Okay. This all defined, we can grab dr, seven at a time, and convert them into an integer in [0, 279935]. We can then walk through our data starting from the first dr and compute the number of recurrent birthday distances (our value n above in the original description of the test). We'll choose a number of birthdays per test that will keep our lambda managable. With 130 birthdays per test, it works out to (130^3) / (4 * 6^7) or about 1.96 . We plug this into the Poisson equation:

   (e^(-l))(l^x)
  P(x) = ---------------
              x!

...where: l is our lambda and x is the number of collisions we're interested in {0, 1, 2, 3...}. We'll actually decide on a maximum value for x based on the data (the number of collisions will always be fairly small, and the expected number will depend on the number of samples we take). We'll also use the expected number and the observed number to do a chi-square test to get a p value for the test.

So much for the theory. Propping the poncho lifter back on my F2 key, I generated another 50354 dr which, along with my original data total up to 85450 dr.

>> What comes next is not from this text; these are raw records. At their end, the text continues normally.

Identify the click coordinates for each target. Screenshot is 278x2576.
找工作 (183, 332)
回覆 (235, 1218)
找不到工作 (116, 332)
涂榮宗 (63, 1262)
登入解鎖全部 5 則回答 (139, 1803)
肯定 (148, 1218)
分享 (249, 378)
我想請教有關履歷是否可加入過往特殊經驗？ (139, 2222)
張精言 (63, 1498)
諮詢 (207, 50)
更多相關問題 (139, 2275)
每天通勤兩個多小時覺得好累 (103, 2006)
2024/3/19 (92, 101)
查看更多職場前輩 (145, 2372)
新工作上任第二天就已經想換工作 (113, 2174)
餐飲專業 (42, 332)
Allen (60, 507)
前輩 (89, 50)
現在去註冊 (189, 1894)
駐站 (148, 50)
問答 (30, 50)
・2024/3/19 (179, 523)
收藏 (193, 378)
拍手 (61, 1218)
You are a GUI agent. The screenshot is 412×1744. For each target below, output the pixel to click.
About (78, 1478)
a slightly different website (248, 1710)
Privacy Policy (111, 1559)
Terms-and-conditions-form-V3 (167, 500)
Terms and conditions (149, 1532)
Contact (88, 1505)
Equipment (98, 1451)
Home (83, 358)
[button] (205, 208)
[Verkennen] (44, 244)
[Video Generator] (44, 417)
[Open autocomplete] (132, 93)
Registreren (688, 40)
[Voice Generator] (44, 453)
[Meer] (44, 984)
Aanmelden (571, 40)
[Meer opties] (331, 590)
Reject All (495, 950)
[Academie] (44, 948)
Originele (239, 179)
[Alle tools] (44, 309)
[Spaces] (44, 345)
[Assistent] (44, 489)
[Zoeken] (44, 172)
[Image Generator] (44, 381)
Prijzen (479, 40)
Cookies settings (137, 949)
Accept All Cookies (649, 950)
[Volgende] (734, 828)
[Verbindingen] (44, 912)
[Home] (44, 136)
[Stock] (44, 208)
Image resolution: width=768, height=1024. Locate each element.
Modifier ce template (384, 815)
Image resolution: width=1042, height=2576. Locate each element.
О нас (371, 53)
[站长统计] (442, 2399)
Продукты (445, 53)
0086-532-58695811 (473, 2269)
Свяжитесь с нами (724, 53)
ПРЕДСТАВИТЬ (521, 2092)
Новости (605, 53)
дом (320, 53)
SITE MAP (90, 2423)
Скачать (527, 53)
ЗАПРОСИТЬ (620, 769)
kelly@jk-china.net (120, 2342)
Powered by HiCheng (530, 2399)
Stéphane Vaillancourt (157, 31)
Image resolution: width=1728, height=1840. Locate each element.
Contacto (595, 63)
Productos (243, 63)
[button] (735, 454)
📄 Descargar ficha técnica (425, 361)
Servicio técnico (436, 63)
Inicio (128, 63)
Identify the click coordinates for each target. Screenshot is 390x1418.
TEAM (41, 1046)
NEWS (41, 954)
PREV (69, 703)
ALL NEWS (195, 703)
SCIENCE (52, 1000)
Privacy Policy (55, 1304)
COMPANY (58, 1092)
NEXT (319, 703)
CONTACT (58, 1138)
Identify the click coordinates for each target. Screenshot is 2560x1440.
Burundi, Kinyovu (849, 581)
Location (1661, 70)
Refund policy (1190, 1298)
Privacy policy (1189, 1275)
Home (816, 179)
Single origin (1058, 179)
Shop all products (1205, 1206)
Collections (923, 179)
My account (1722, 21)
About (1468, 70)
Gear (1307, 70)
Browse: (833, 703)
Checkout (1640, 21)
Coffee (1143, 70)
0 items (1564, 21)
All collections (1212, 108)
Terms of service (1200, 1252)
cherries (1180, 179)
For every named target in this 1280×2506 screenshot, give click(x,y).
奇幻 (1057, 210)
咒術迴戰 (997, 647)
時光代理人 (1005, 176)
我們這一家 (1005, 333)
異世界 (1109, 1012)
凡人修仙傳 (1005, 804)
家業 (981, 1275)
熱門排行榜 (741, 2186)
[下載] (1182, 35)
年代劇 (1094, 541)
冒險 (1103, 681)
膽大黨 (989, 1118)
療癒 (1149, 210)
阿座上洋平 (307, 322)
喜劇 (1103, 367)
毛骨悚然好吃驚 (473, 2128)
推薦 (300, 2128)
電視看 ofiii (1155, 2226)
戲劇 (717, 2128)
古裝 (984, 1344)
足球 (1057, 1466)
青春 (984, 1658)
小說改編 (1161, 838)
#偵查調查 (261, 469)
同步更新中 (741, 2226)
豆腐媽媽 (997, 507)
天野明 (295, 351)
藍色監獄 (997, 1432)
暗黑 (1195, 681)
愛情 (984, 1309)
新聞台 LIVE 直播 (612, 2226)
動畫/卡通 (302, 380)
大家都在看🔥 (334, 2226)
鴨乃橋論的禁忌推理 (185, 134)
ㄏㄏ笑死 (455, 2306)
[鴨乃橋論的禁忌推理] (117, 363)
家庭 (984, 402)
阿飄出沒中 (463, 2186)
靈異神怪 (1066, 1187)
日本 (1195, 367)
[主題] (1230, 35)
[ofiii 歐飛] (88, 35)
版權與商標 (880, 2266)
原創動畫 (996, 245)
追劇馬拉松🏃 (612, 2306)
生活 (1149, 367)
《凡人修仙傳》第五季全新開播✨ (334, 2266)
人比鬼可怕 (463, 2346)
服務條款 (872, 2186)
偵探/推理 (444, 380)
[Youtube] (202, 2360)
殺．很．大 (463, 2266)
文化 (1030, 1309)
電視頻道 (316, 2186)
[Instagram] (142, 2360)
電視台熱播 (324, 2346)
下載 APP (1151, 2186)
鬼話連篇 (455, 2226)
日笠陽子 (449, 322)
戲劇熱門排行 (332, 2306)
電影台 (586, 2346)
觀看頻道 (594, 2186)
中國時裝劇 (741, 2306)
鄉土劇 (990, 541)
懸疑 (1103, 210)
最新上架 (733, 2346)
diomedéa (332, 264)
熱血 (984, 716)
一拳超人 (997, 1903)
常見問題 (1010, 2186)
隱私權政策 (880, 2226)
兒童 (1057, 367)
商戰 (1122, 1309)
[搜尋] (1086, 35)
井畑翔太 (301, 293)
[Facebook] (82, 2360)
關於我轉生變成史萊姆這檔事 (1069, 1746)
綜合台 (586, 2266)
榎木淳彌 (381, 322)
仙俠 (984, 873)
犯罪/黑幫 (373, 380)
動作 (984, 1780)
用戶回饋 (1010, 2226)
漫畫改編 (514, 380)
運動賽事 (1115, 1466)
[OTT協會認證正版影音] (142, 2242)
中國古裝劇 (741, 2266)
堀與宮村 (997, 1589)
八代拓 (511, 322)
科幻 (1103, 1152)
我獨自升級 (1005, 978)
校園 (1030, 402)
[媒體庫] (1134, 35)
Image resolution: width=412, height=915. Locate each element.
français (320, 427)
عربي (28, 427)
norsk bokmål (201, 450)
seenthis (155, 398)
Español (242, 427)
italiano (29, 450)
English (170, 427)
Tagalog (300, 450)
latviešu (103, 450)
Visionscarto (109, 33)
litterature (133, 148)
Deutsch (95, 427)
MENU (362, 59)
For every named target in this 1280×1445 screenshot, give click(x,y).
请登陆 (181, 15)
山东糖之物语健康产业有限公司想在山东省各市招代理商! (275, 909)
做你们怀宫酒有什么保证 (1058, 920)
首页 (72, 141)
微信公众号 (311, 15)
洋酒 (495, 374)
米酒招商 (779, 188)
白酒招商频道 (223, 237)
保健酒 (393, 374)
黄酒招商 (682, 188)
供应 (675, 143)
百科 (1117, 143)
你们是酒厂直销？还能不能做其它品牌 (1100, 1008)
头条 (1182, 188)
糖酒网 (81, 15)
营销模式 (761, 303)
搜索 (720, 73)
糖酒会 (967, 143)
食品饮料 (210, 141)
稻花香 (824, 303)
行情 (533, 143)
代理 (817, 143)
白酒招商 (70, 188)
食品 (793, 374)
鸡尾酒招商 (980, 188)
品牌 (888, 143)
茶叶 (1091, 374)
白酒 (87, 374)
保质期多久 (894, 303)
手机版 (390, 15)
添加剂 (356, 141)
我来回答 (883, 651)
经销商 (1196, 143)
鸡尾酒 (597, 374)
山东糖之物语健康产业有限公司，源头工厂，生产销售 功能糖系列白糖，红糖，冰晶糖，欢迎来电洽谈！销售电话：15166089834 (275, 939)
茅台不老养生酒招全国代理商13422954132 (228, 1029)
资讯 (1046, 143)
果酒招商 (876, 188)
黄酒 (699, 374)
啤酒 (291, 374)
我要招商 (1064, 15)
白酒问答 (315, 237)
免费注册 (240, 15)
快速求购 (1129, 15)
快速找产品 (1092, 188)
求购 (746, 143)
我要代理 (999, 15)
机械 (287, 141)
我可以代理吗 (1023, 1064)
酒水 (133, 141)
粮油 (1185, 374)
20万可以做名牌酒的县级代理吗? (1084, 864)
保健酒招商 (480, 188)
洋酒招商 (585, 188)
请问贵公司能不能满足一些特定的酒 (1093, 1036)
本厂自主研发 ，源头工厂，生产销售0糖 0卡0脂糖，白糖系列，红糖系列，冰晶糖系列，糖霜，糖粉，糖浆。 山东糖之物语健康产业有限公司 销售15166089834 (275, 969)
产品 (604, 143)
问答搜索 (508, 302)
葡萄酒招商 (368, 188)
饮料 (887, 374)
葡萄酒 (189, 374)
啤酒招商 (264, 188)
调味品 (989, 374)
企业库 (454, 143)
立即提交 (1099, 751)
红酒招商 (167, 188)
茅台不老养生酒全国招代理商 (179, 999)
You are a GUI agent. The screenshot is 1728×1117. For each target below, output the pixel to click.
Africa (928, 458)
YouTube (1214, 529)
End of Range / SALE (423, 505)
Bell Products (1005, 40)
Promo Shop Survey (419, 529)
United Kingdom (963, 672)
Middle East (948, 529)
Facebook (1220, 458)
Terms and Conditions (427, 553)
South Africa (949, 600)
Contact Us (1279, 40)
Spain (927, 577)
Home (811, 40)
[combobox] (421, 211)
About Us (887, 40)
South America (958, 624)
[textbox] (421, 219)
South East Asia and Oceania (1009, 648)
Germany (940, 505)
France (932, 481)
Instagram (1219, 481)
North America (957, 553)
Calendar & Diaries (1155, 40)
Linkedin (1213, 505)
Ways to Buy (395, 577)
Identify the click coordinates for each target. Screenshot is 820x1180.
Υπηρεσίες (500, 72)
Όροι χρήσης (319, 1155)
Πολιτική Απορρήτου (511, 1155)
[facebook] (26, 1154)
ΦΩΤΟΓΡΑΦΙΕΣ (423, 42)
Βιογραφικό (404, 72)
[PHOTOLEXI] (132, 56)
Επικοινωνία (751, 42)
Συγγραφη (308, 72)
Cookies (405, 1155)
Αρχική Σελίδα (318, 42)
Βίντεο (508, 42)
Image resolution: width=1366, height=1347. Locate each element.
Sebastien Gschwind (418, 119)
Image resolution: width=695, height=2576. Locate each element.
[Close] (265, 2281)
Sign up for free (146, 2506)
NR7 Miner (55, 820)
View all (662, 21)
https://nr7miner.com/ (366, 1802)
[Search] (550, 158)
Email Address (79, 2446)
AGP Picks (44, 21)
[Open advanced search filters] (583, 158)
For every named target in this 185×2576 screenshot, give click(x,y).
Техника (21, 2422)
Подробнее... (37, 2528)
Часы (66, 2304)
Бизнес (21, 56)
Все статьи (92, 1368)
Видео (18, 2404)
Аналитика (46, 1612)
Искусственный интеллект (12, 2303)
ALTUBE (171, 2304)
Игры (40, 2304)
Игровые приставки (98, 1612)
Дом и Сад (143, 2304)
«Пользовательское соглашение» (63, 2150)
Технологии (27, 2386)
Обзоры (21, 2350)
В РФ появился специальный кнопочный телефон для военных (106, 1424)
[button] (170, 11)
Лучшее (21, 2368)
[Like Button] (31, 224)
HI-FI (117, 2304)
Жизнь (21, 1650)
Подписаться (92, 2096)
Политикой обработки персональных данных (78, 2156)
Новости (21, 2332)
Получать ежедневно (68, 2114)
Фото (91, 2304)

I knocked together some code to run through multiple tests on these data, grabbing 910 dr at a go. That's 130 birthdays per test (as determined above), and 7 dr per birthday. So we'll get a total of (85450 / 910) = 93.9 collision counts. Ignoring the partial data set, we'll go with 93 values for n.

Reading through the data, before doing anything else, a chi-square value for the birthdays is determined---just to insure that our data aren't 'failing' before we go further. Then the rest of the mechanics of the birthday spacings test are run through.

So much for the code. After a little number crunching, we learn:

 Duplicate       Observed       Expected
 Spacings        Number         Number
 --------        ------         ------
 0                12         13.073
 1                34         25.650
 2                16         25.163
 3                19         16.457
 4                10          8.072
 5                 2          3.168
 6                 0          1.036
 7                 0          0.290
 8                 0          0.071
 9                 0          0.016

Chi-square: 8.83976326165167

This is pretty darn good. We're certainly not lead to reject H0 at any meaningful significance level. It's also worth noting that the birthday spacings test is often failed by PRNGs[3], so this is heartening for the suitability of the underlying PRNG for use in the dicebot.

So this is a pretty strong indicator that we don't have statistically significant correlations between arbitrary numbers output by the dice bot.